REQUIRED WORK ▸
Please print the entries exactly, omitting each image.

INPUT FOR THIS TASK ▸

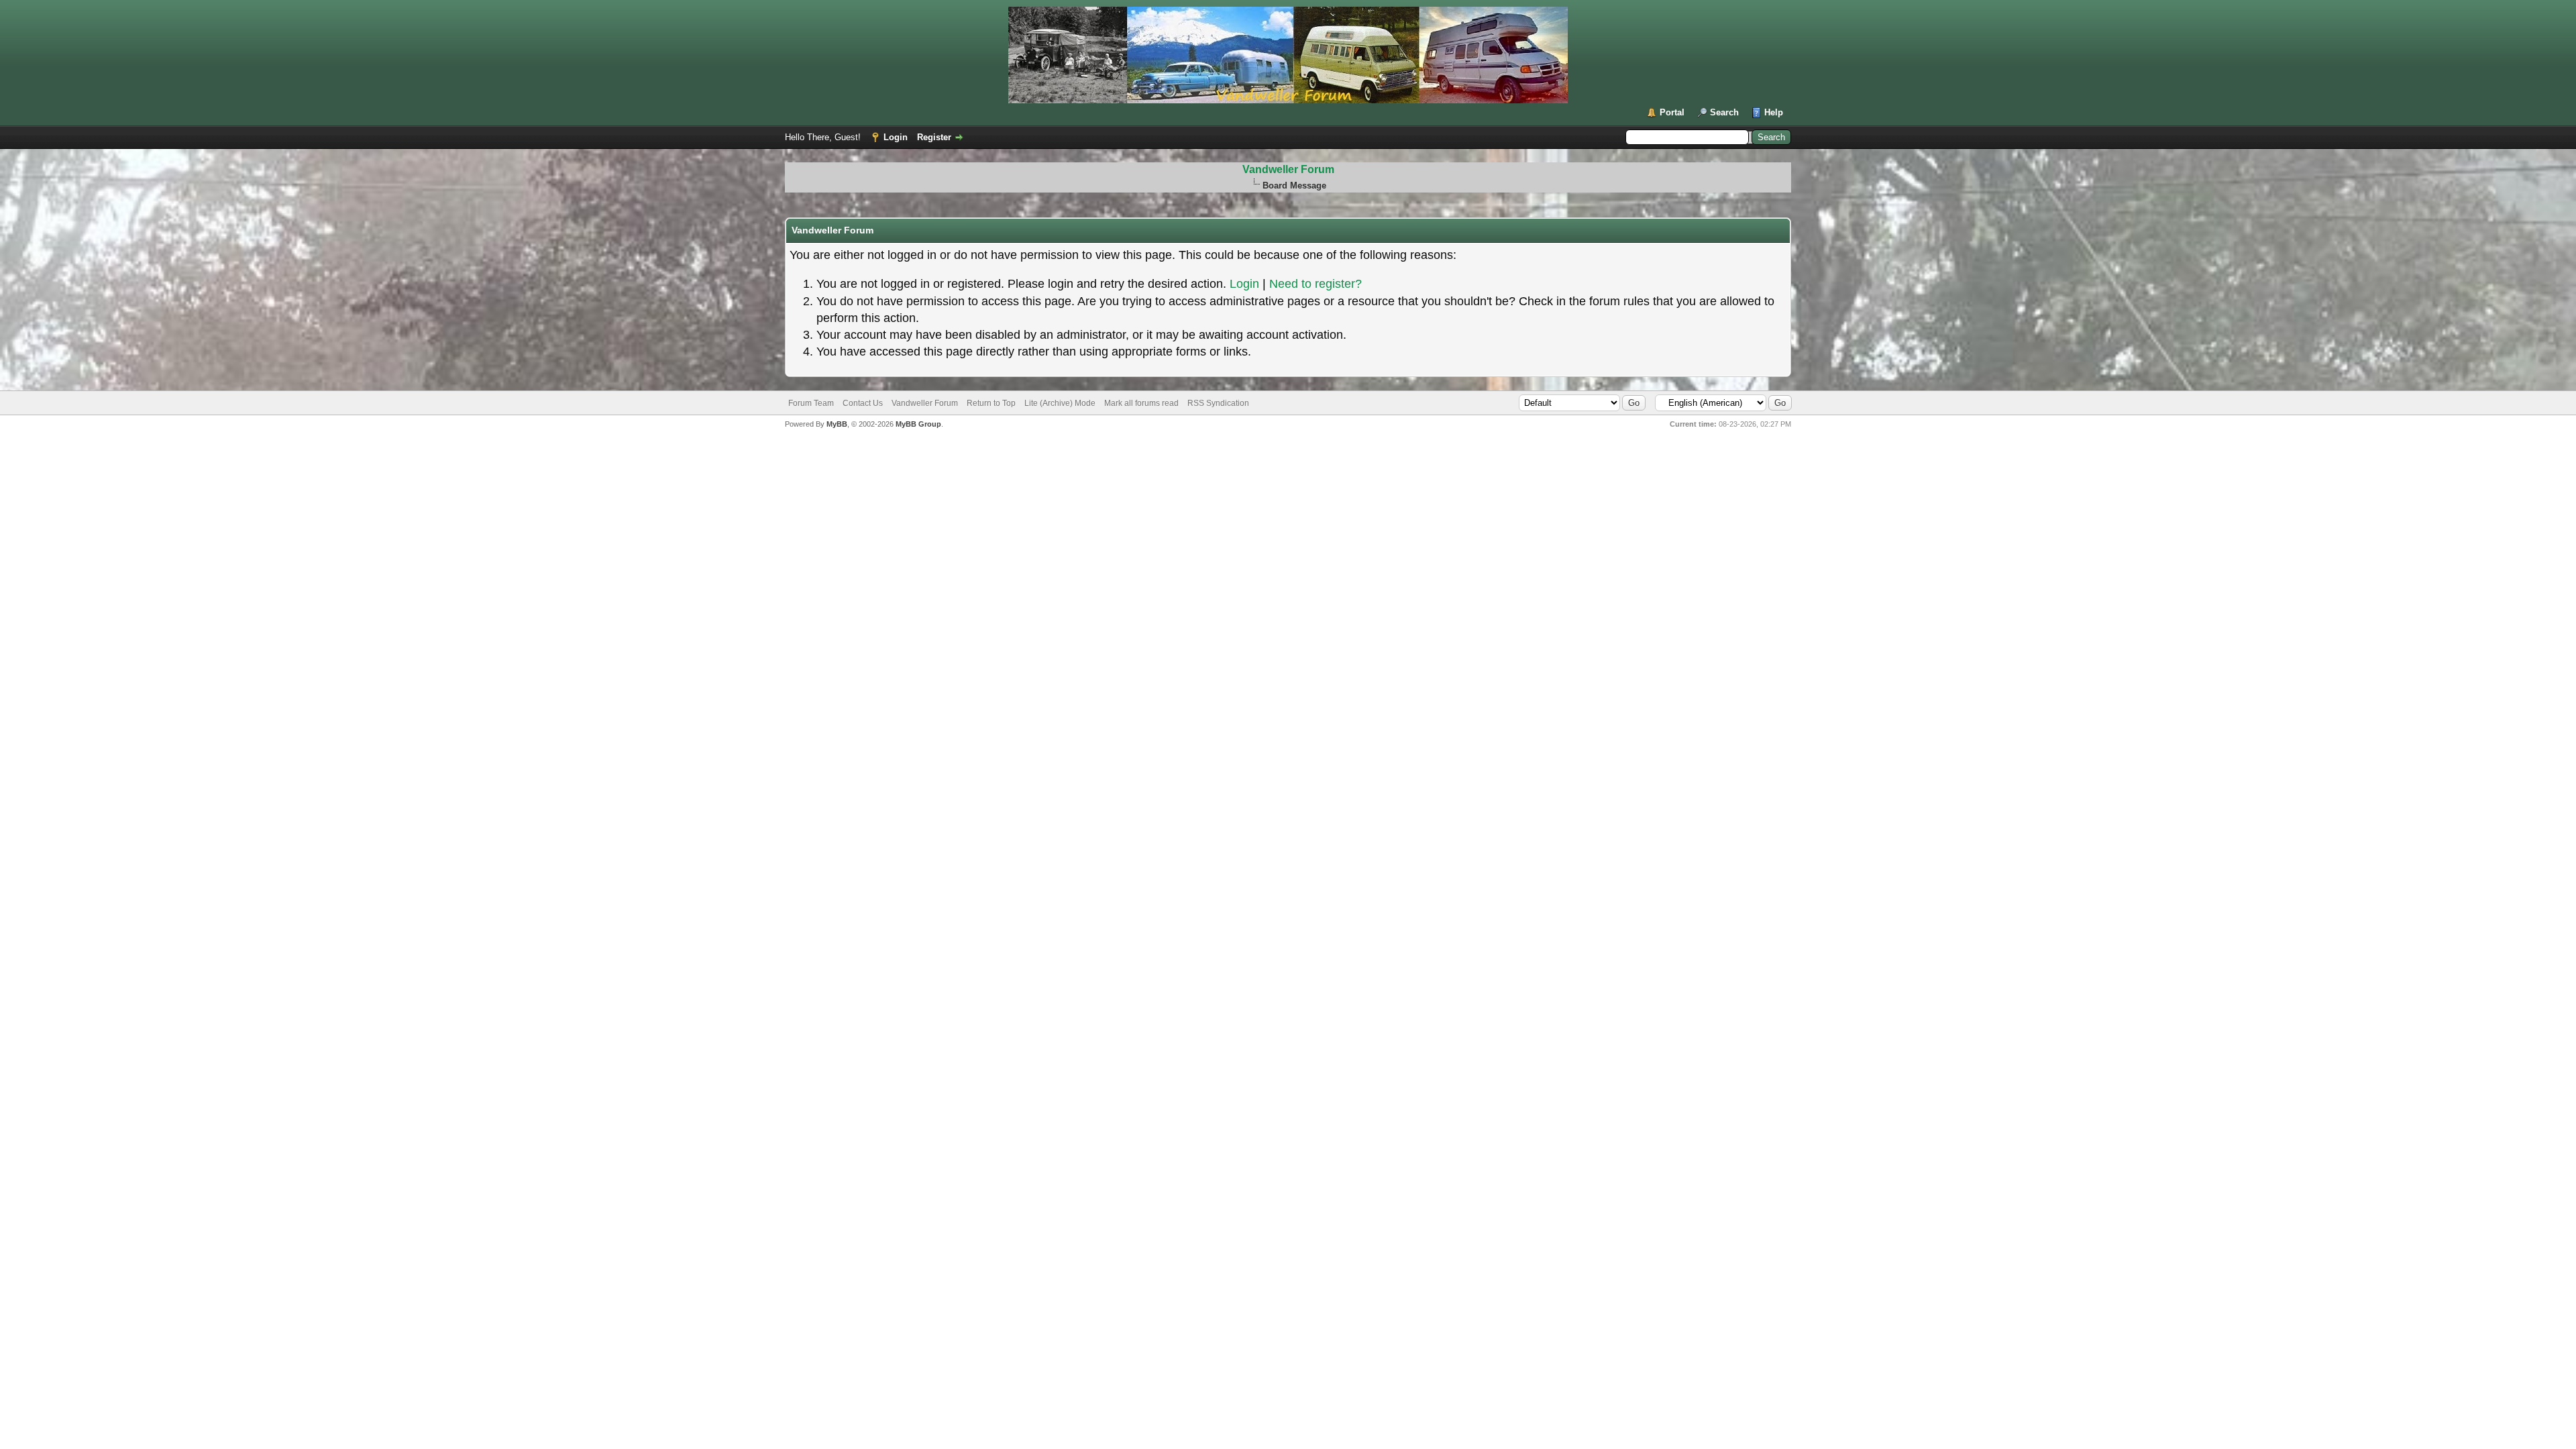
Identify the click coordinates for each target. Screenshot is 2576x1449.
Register (934, 137)
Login (895, 137)
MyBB (836, 424)
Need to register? (1315, 283)
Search (1724, 112)
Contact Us (863, 403)
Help (1773, 112)
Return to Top (991, 403)
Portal (1672, 112)
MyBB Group (918, 424)
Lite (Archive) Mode (1059, 403)
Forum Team (811, 403)
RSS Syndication (1218, 403)
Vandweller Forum (1288, 169)
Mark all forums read (1141, 403)
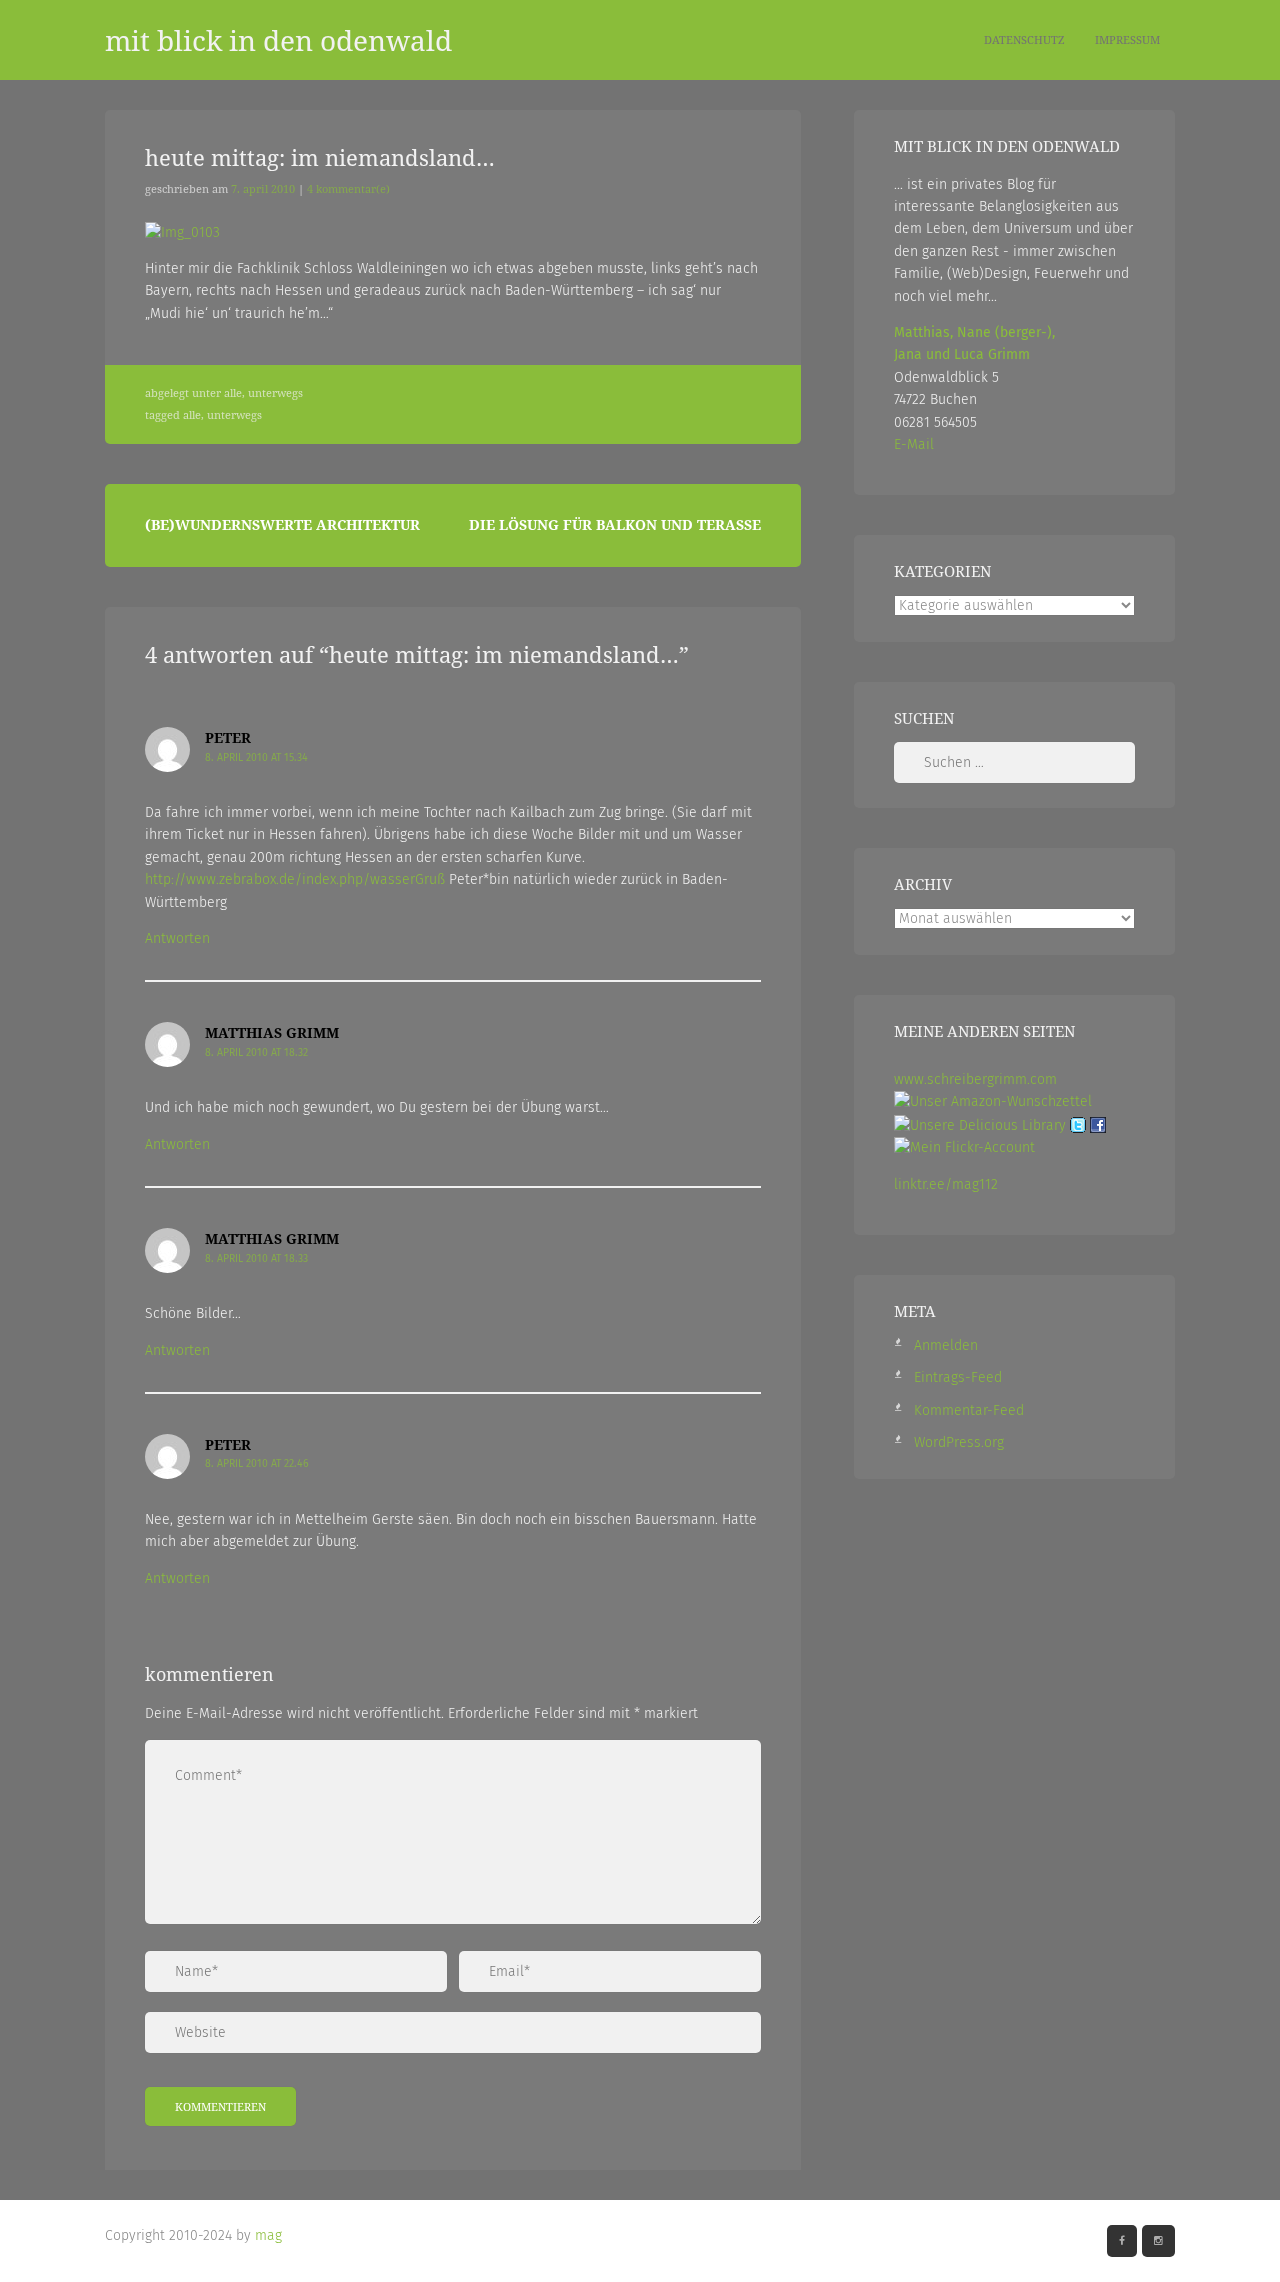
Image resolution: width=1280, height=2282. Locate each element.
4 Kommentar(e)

WRITTEN REPLY ▸
Identify the click coordinates for each target. Screenshot is 2576x1449.
Register (934, 137)
Login (895, 137)
MyBB (836, 424)
Need to register? (1315, 283)
Search (1724, 112)
Contact Us (863, 403)
Help (1773, 112)
Return to Top (991, 403)
Portal (1672, 112)
MyBB Group (918, 424)
Lite (Archive) Mode (1059, 403)
Forum Team (811, 403)
RSS Syndication (1218, 403)
Vandweller Forum (1288, 169)
Mark all forums read (1141, 403)
Image resolution: width=1280, height=2282. Locate each element.
4 Kommentar(e)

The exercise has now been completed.